─── RECORDS PROVIDED ───

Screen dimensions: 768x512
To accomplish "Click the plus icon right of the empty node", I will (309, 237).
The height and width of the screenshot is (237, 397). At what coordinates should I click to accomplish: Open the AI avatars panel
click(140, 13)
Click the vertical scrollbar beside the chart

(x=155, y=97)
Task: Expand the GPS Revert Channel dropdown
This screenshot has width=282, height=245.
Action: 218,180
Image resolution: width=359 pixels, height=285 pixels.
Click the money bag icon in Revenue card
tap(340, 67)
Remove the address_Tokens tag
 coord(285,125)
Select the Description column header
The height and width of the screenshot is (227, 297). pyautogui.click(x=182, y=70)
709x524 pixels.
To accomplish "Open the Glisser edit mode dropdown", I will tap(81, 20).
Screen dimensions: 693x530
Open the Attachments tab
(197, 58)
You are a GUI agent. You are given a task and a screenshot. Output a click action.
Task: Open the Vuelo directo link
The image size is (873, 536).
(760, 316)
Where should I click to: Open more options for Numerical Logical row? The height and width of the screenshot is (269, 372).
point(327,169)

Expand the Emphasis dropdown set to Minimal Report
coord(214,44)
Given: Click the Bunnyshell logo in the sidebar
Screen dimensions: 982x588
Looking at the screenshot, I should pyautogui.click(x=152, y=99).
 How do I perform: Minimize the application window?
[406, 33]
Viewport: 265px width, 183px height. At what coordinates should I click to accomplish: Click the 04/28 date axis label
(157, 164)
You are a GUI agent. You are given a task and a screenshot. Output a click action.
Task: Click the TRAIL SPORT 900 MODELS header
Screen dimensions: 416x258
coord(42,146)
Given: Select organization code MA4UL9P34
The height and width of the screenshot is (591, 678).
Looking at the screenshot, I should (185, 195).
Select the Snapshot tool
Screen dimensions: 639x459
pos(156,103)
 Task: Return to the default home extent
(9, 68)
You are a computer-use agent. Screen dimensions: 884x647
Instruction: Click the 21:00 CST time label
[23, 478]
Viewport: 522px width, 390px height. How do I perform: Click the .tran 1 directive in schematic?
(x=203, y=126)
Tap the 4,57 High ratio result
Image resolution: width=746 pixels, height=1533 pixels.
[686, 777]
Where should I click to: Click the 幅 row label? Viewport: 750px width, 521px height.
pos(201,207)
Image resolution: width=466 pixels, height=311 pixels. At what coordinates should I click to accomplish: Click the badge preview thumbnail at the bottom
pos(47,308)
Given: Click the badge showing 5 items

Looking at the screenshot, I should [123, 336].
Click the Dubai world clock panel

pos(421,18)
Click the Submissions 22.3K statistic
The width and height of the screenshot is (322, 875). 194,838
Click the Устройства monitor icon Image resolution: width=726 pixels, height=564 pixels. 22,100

───

## WHAT YOU HAVE TO DO
Lines that hold the word "will" are the ones to copy from the entries above.

## ANSWER SECTION
To accomplish "Click the plus icon right of the empty node", I will (309, 237).
To accomplish "Open the Glisser edit mode dropdown", I will tap(81, 20).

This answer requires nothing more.